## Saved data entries
##########
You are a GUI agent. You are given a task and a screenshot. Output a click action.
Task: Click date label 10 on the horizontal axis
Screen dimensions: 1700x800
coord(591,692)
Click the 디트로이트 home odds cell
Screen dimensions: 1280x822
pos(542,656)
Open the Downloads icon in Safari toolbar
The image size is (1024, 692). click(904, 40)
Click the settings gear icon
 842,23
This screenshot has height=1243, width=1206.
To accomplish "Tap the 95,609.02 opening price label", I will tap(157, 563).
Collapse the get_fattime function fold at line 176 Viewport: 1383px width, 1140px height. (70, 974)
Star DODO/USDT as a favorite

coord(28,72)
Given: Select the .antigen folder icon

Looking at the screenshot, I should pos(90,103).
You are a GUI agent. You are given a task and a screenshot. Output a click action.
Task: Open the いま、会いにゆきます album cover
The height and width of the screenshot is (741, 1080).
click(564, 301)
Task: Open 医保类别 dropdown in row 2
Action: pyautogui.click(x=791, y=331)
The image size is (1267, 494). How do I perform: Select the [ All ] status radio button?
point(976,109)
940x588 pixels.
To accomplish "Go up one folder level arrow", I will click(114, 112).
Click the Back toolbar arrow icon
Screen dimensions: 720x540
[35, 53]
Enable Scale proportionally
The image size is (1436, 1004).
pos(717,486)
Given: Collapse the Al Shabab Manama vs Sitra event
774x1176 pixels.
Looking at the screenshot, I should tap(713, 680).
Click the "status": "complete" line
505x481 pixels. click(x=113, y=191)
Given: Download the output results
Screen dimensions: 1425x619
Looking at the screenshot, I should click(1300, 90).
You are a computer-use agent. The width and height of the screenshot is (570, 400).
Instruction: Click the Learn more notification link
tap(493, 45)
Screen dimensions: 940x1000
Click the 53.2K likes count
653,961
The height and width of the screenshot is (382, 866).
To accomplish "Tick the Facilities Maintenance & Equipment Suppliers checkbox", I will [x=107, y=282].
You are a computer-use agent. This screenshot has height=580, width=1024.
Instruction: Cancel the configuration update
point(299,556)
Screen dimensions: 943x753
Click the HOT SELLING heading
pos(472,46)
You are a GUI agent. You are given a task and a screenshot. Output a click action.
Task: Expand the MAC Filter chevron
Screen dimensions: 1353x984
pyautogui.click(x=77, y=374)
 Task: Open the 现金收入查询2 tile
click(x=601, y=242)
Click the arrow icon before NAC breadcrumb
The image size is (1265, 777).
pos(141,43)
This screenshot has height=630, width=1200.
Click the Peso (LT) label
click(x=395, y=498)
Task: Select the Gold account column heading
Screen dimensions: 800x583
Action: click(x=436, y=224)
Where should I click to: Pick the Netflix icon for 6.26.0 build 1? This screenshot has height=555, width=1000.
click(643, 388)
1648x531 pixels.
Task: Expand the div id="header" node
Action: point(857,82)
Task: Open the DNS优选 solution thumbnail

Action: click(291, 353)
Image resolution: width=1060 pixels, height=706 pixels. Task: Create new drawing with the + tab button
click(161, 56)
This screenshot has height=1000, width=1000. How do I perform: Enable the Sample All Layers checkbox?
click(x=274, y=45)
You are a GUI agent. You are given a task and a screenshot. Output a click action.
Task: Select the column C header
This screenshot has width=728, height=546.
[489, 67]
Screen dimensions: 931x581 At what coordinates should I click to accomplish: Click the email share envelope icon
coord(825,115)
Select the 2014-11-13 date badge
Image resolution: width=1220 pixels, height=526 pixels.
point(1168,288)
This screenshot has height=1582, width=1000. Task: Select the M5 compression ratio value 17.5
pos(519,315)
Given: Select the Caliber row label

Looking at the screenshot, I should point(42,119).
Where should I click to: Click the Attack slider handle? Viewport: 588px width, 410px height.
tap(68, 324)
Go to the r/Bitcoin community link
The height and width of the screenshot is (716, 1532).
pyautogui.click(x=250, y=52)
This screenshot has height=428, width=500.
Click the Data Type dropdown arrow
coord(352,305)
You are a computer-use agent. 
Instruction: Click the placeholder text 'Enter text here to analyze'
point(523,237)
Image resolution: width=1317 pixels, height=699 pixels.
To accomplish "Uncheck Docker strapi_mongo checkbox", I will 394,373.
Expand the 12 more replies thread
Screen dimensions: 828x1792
##########
## Problem to work on
Keeping every word as it is, repeat all of the records.

## Expected answer
You are a GUI agent. You are given a task and a screenshot. Output a click action.
Task: Click date label 10 on the horizontal axis
Screen dimensions: 1700x800
coord(591,692)
Click the 디트로이트 home odds cell
Screen dimensions: 1280x822
pos(542,656)
Open the Downloads icon in Safari toolbar
The image size is (1024, 692). click(904, 40)
Click the settings gear icon
 842,23
This screenshot has height=1243, width=1206.
To accomplish "Tap the 95,609.02 opening price label", I will tap(157, 563).
Collapse the get_fattime function fold at line 176 Viewport: 1383px width, 1140px height. (70, 974)
Star DODO/USDT as a favorite

coord(28,72)
Given: Select the .antigen folder icon

Looking at the screenshot, I should pos(90,103).
You are a GUI agent. You are given a task and a screenshot. Output a click action.
Task: Open the いま、会いにゆきます album cover
The height and width of the screenshot is (741, 1080).
click(564, 301)
Task: Open 医保类别 dropdown in row 2
Action: pyautogui.click(x=791, y=331)
The image size is (1267, 494). How do I perform: Select the [ All ] status radio button?
point(976,109)
940x588 pixels.
To accomplish "Go up one folder level arrow", I will click(114, 112).
Click the Back toolbar arrow icon
Screen dimensions: 720x540
[35, 53]
Enable Scale proportionally
The image size is (1436, 1004).
pos(717,486)
Given: Collapse the Al Shabab Manama vs Sitra event
774x1176 pixels.
Looking at the screenshot, I should tap(713, 680).
Click the "status": "complete" line
505x481 pixels. click(x=113, y=191)
Given: Download the output results
Screen dimensions: 1425x619
Looking at the screenshot, I should click(1300, 90).
You are a computer-use agent. The width and height of the screenshot is (570, 400).
Instruction: Click the Learn more notification link
tap(493, 45)
Screen dimensions: 940x1000
Click the 53.2K likes count
653,961
The height and width of the screenshot is (382, 866).
To accomplish "Tick the Facilities Maintenance & Equipment Suppliers checkbox", I will [x=107, y=282].
You are a computer-use agent. This screenshot has height=580, width=1024.
Instruction: Cancel the configuration update
point(299,556)
Screen dimensions: 943x753
Click the HOT SELLING heading
pos(472,46)
You are a GUI agent. You are given a task and a screenshot. Output a click action.
Task: Expand the MAC Filter chevron
Screen dimensions: 1353x984
pyautogui.click(x=77, y=374)
 Task: Open the 现金收入查询2 tile
click(x=601, y=242)
Click the arrow icon before NAC breadcrumb
The image size is (1265, 777).
pos(141,43)
This screenshot has height=630, width=1200.
Click the Peso (LT) label
click(x=395, y=498)
Task: Select the Gold account column heading
Screen dimensions: 800x583
Action: click(x=436, y=224)
Where should I click to: Pick the Netflix icon for 6.26.0 build 1? This screenshot has height=555, width=1000.
click(643, 388)
1648x531 pixels.
Task: Expand the div id="header" node
Action: point(857,82)
Task: Open the DNS优选 solution thumbnail

Action: click(291, 353)
Image resolution: width=1060 pixels, height=706 pixels. Task: Create new drawing with the + tab button
click(161, 56)
This screenshot has height=1000, width=1000. How do I perform: Enable the Sample All Layers checkbox?
click(x=274, y=45)
You are a GUI agent. You are given a task and a screenshot. Output a click action.
Task: Select the column C header
This screenshot has width=728, height=546.
[489, 67]
Screen dimensions: 931x581 At what coordinates should I click to accomplish: Click the email share envelope icon
coord(825,115)
Select the 2014-11-13 date badge
Image resolution: width=1220 pixels, height=526 pixels.
point(1168,288)
This screenshot has height=1582, width=1000. Task: Select the M5 compression ratio value 17.5
pos(519,315)
Given: Select the Caliber row label

Looking at the screenshot, I should point(42,119).
Where should I click to: Click the Attack slider handle? Viewport: 588px width, 410px height.
tap(68, 324)
Go to the r/Bitcoin community link
The height and width of the screenshot is (716, 1532).
pyautogui.click(x=250, y=52)
This screenshot has height=428, width=500.
Click the Data Type dropdown arrow
coord(352,305)
You are a computer-use agent. 
Instruction: Click the placeholder text 'Enter text here to analyze'
point(523,237)
Image resolution: width=1317 pixels, height=699 pixels.
To accomplish "Uncheck Docker strapi_mongo checkbox", I will 394,373.
Expand the 12 more replies thread
Screen dimensions: 828x1792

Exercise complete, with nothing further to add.